Metadata-Version: 2.1
Name: quick_sketches
Version: 0.0.1
Summary: A Library with Fast Sketching Primitives
Home-page: https://github.com/franklynwang/quick-sketches
Author: Franklyn Wang
Author-email: franklynw2000@gmail.com
License: UNKNOWN
Platform: UNKNOWN
Description-Content-Type: text/markdown
Provides-Extra: test
License-File: LICENSE

# Fast Sketches

While implementing a paper, we had to create a new library for Count-Min Sketches and Count-Sketches, as current solutions were inadequate. C++ libraries are difficult to use, and Python packages tend to be slow. Thus, we wrote a Python package that contains Python bindings to a C++ library to calculate the predictions of the count-min sketch and count-sketches. This code is located in `fast_sketches.cpp`.

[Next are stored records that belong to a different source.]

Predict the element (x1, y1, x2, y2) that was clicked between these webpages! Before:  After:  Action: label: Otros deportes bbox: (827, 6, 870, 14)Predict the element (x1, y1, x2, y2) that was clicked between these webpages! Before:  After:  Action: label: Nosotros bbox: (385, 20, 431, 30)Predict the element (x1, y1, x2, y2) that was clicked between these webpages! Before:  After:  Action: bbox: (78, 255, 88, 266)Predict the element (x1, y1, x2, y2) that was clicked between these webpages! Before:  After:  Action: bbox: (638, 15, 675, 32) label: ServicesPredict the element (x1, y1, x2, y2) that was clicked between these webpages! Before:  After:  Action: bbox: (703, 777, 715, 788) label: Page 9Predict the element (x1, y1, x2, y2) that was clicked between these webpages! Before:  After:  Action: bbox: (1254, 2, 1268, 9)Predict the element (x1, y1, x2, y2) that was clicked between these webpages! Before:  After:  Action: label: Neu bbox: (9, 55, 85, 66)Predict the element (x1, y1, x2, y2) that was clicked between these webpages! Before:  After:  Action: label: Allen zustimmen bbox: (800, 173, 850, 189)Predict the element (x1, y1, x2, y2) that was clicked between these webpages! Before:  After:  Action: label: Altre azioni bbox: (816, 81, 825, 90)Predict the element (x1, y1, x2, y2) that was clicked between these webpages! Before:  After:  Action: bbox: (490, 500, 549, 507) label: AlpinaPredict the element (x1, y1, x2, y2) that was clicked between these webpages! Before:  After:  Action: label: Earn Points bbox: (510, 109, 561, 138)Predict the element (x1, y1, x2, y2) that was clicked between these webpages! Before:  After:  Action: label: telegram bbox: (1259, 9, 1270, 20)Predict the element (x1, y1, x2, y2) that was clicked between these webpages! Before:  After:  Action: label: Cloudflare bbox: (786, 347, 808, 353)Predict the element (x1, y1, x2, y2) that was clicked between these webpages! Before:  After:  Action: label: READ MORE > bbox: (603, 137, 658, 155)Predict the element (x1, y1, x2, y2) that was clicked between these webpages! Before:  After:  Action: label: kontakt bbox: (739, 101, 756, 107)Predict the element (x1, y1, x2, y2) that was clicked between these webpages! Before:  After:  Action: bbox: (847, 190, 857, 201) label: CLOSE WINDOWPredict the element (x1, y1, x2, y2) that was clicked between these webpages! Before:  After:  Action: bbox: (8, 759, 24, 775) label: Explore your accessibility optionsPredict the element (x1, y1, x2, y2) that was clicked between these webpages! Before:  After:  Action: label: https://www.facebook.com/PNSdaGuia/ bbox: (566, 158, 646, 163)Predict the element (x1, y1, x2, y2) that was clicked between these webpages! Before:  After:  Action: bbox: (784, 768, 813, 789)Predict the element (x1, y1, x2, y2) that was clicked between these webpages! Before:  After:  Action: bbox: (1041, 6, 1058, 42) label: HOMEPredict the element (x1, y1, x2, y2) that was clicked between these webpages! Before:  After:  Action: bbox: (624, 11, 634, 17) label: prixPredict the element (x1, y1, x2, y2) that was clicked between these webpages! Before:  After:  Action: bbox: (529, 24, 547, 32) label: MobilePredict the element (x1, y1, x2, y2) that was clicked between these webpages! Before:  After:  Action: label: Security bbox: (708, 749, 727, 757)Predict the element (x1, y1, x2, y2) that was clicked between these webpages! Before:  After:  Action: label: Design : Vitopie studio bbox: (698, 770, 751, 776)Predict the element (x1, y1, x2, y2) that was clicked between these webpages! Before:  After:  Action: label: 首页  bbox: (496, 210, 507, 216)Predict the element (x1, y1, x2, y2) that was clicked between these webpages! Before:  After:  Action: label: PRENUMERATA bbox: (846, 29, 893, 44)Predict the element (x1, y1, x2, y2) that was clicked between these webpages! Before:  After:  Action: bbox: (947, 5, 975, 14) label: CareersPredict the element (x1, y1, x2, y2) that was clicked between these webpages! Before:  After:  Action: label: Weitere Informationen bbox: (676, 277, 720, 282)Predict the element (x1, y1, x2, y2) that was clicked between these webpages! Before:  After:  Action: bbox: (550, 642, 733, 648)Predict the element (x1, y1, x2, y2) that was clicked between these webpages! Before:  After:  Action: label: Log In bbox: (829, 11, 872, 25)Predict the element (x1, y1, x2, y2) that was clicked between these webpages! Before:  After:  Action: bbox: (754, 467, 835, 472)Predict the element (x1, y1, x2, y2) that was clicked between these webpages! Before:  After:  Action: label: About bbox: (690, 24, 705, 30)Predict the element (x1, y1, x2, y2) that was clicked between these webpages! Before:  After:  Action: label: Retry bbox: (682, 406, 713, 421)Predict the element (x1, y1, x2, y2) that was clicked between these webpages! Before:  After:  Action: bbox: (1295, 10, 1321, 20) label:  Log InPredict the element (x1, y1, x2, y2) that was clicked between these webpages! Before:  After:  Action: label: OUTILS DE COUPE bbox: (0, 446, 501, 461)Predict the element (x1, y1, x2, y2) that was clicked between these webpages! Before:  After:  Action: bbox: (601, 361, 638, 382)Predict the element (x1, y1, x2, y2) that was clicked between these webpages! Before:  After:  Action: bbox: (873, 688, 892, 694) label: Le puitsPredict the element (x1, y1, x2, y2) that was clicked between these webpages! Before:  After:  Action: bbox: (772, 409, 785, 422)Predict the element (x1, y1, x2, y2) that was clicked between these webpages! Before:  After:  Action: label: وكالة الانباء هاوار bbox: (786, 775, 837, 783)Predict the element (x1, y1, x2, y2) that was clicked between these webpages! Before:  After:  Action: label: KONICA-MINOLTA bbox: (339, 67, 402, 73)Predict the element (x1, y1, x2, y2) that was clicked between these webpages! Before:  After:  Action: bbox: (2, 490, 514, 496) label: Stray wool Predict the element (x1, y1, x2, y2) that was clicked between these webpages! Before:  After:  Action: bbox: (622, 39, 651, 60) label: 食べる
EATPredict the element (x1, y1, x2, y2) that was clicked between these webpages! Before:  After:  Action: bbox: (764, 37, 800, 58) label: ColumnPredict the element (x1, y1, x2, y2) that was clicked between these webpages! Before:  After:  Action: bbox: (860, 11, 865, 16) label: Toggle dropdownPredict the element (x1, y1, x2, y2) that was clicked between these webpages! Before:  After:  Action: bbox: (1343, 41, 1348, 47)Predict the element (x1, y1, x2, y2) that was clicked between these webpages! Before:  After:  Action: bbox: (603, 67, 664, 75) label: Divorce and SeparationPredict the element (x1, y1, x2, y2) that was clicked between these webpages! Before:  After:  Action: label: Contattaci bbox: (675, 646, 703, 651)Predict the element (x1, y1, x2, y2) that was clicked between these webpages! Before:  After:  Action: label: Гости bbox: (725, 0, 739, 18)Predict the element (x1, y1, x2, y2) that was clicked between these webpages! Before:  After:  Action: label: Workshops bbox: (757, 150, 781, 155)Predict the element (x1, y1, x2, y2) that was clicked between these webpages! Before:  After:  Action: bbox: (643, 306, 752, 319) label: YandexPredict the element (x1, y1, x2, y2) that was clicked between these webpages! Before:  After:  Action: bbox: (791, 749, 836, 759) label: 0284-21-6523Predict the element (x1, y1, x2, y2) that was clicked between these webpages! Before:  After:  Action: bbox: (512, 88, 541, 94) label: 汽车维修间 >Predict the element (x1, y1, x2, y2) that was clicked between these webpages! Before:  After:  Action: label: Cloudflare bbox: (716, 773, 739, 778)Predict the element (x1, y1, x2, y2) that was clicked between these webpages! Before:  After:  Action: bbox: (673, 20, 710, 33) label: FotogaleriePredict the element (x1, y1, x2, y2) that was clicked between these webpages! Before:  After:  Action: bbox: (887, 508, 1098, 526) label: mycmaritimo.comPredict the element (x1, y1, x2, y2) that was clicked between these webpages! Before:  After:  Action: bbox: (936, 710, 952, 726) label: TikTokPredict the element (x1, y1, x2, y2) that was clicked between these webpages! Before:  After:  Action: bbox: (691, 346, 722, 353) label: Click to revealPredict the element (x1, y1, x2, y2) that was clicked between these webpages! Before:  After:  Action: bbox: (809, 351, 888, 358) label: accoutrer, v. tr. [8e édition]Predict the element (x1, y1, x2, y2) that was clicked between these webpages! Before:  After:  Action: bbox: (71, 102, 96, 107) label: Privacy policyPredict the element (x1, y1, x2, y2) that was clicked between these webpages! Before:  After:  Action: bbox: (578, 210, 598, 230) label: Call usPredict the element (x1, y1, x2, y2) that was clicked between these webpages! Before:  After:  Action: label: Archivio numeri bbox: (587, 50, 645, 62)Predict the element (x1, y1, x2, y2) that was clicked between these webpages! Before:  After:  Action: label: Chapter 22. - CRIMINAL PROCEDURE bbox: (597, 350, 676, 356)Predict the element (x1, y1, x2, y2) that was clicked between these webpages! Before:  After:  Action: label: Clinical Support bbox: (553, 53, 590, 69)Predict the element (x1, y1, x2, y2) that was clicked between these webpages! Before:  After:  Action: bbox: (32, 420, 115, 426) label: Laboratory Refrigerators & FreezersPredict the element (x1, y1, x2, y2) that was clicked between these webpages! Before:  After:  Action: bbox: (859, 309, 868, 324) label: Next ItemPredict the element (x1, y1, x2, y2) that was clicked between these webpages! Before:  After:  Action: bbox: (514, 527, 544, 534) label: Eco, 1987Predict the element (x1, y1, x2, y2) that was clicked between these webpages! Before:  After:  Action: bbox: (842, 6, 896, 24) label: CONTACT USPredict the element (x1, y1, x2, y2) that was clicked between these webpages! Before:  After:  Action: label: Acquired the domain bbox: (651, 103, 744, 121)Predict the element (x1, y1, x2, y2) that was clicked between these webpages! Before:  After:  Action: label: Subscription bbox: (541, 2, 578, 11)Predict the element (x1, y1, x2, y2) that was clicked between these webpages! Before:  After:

We include a Python Package that contains Python bindings to a C++ library to calculate the results of the count-min sketch and count-sketches.

NOTE: this only works on Mac in our current version.

First, you will need pybind11, so run

`pip install pybind11`

Then, run

`sh build.sh` to install the sketches library. This library implements two functions:

```
[numpy array of long longs] cm_sketch_preds(int nhashes, [numpy array of long longs] np_input, ll width, int seed)
```

takes as input a random seed, the number of hashes, the width of the sketch (or the number of cells in each row), and the frequencies of each key. Then, it outputs what a count-min sketch would give as predicted frequencies with that particular set of parameters.

For example,

```
[numpy array of long longs] count_sketch_preds(int nhashes, [numpy array of long longs] np_input, ll width, int seed)
```

performs the same function for the Count-Sketch.